## [WORK TO COMPLETE]
Lay out the rows below as a Markdown table with two columns, Number and Text, giving each line its own table row and skipping any blank lines. Leave out the pictures.

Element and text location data
**********
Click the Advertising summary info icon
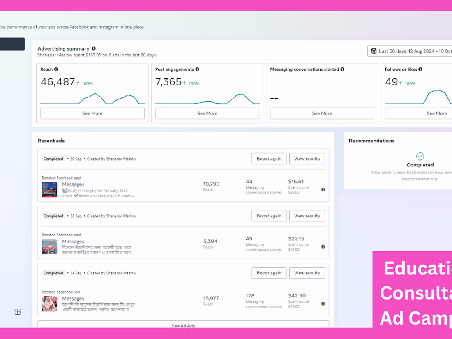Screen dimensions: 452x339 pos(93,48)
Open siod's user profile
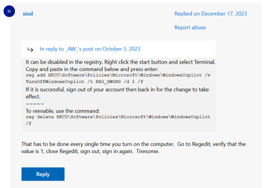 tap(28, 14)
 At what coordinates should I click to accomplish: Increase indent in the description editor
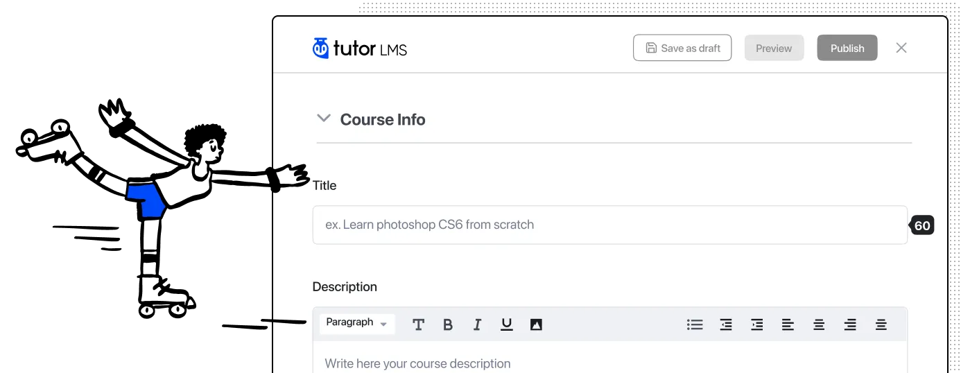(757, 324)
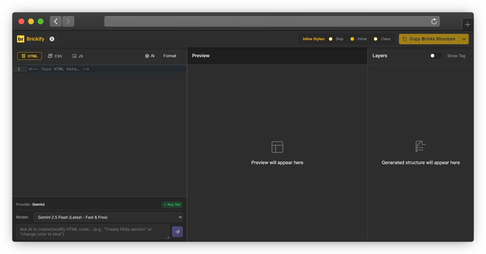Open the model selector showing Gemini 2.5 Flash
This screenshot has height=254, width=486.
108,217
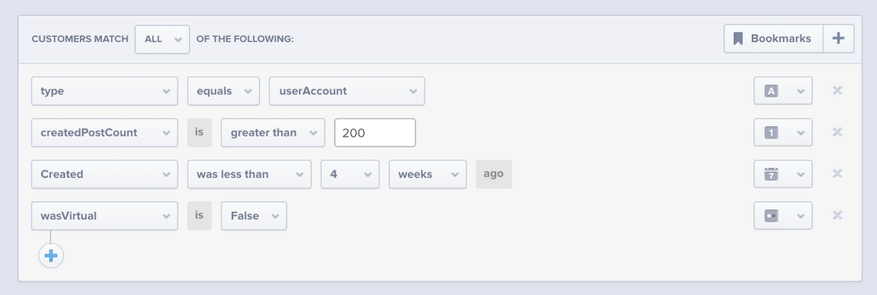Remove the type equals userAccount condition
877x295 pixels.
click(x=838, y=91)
**********
## [EXERCISE SOLUTION]
| Number | Text |
|---|---|
| 1 | Click the Advertising summary info icon |
| 2 | Screen dimensions: 452x339 pos(93,48) |
| 3 | Open siod's user profile |
| 4 |  tap(28, 14) |
| 5 |  At what coordinates should I click to accomplish: Increase indent in the description editor |
| 6 | (757, 324) |
| 7 | Open the model selector showing Gemini 2.5 Flash |
| 8 | This screenshot has height=254, width=486. |
| 9 | 108,217 |
| 10 | Remove the type equals userAccount condition |
| 11 | 877x295 pixels. |
| 12 | click(x=838, y=91) |